I’ve spent today working on the manual – from 10:00am EST to 16:00 I wrote about 20 pages. It’s brutal on the posture and on the back and my upper back, unfamiliar with typing for 6 hours straight was in full rebellion by 16:00. To be honest, it’s 18:34 and my upper back is still seizing up and forcing me to adjust my posture to be very, very specific because I swore to myself…I’ll finish this chapter by tomorrow night.
Only problem – my back wouldn’t have it. So, it was gym time.

My first time holding a kettlebell was back in 1998 when some of the ROSS guys were working with them, studying under Pavel. I played with them and began learning and had a lot of students use them over there years. I haven’t touched them much since 1998. But, I was reintroduced to kettlebell’s last year by Greg Mihovich at Underground Gym last year when I taught at his school. He was a beast at them and it impressed me, and it worked me out in a way I wasn’t used to, which is good. Later, Pete Kamoutsis in Cleveland, who is part of our DLP and I taught at his school, showed me some more tricks. I had been playing with the KB’s since Greg’s, and Pete turned my attention to some good exercises to look at for efficiency in movement with the kb, as opposed to power.

To me, efficiency is a path to power and endurance.

That was December.

I am very, VERY careful about my exercise routine. Being head of Pramek, squatting 500 pounds or bench pressing 300 means nothing if I can’t do a simple exercise or roll that I teach. Exercise routines require mechanically efficient postures, while shying away from biomechanically efficient. An example is those who can squat to lift weights, but can not touch their heels to the ground while deep squatting (the rear at it’s lowest point as opposed to even with the knees).

While strong, they are limited in their range of motion. So, I am very limited in what I do beyond body weight exercises…I’d rather have very strong, yet plastic tendons and ligaments while having longer wirey muscles, than limited mobility in my joints and large muscles.

I began working with 18 pounds KB’s late last summer, and graduated to 35 lb to keep my posture and biomechanics proper. 35 pounds gives me a challenge because I want it to. I use them for cleans, snatches, etc., but nothing advanced or anything that I do for an extended period because I do not want the neuro-programming that comes with motor repetition. This happens quickly and is easy to identify in RMA and movement art folks who take on KB’s and soon lose wave like motions they are taught to stand up and transition to use their quads and muscles to stand.

I use them as a means to educate myself on efficiency – lifting them biomechanically, as opposed to mechanically, timing my breath, controlling my heart rate, sometimes using muscle, sometimes using ligament, sometimes using bone structure.

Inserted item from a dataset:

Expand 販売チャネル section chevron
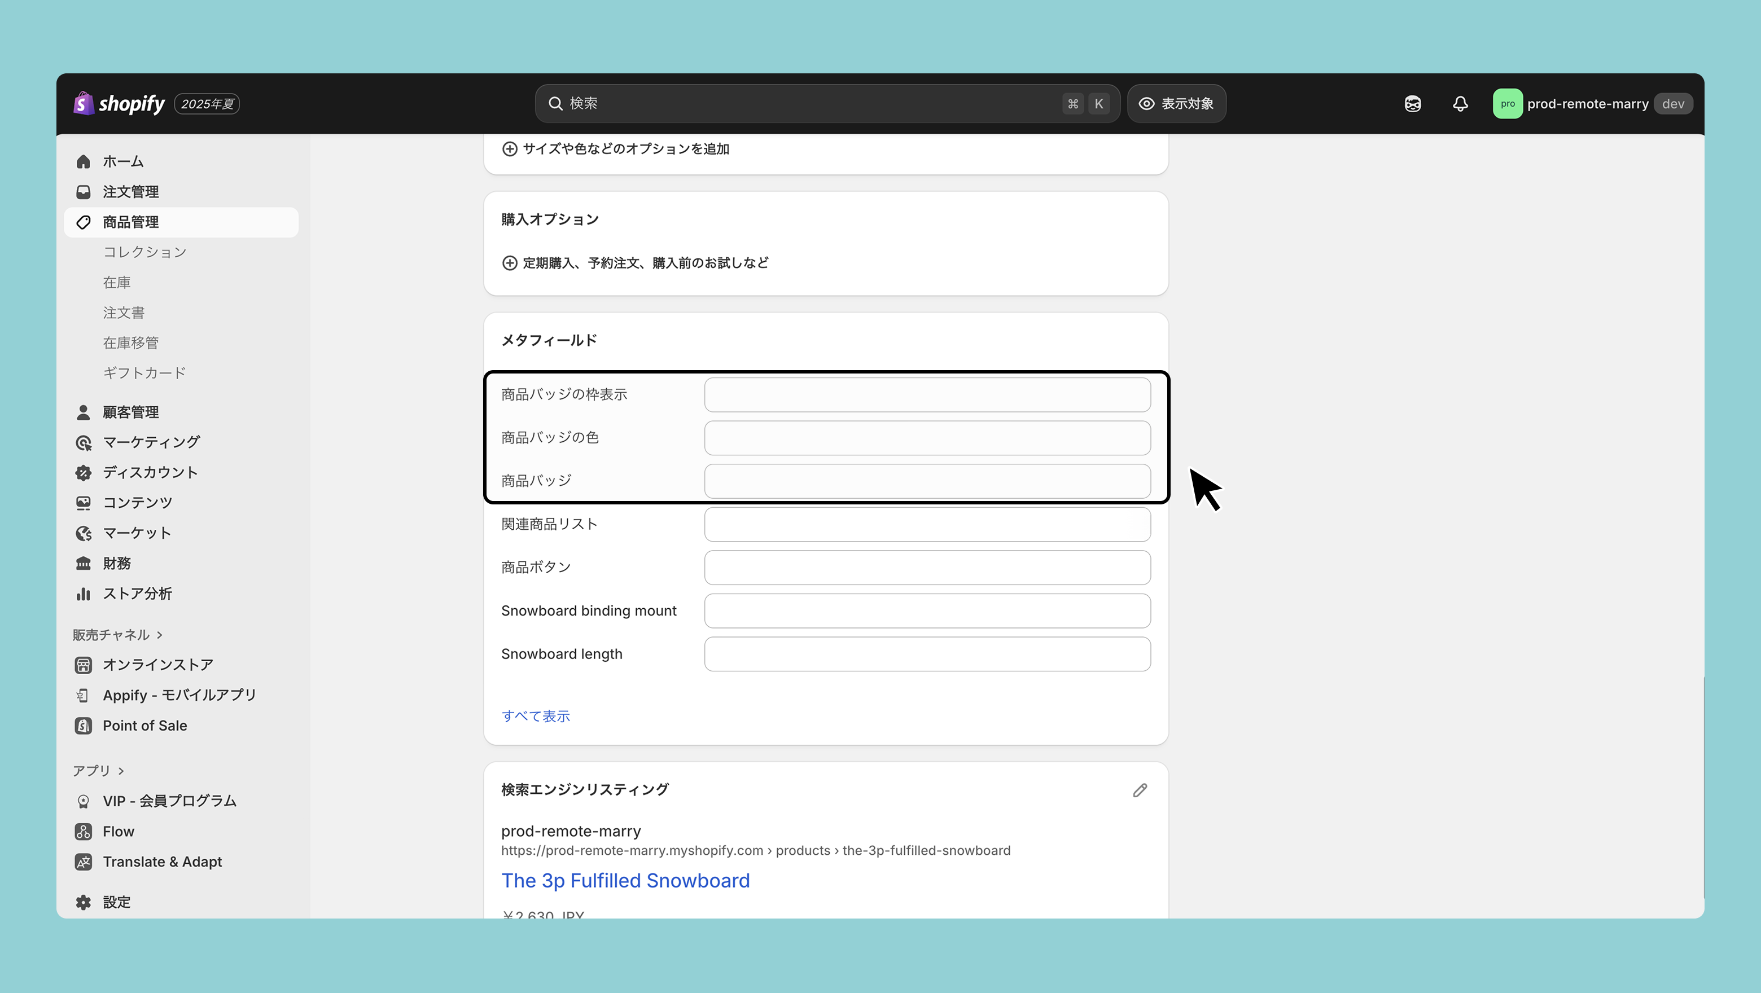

I use them how I want to use them. I do not use them how someone tells me – I use them to explore. Sometimes I will clean and jerk ‘properly’ which is primarily half muscular and half skeletal, sometimes I will clean and jerk and focus on compensation, sometimes I will clean and jerk to be all muscular system and respiratory systems with as little skeletal as I can.

I will never instruct others to use them…so I am unconcerned with how people view my use of them.

In the end, I view them as tools…and have a large amount of respect for the RKC instructors and master’s of these implements.
They simply are amazing folks who use amazing tools.

And today, I finally graduated to a new level – from 35 to 45 on most exercises, and on my clean and jerk to 55lbs.

55lbs. Yea, it’s nothing to a lot of you 🙂 But, this was amazing to me, to marry my biomechanics to a weight…as I did 3 sets of 3 reps on each arm and only failed on the left on the second of my 3rd rep. A huge accomplishment.

So, keep on those KB’s folks…make them your own, make them your teacher, and always be safe.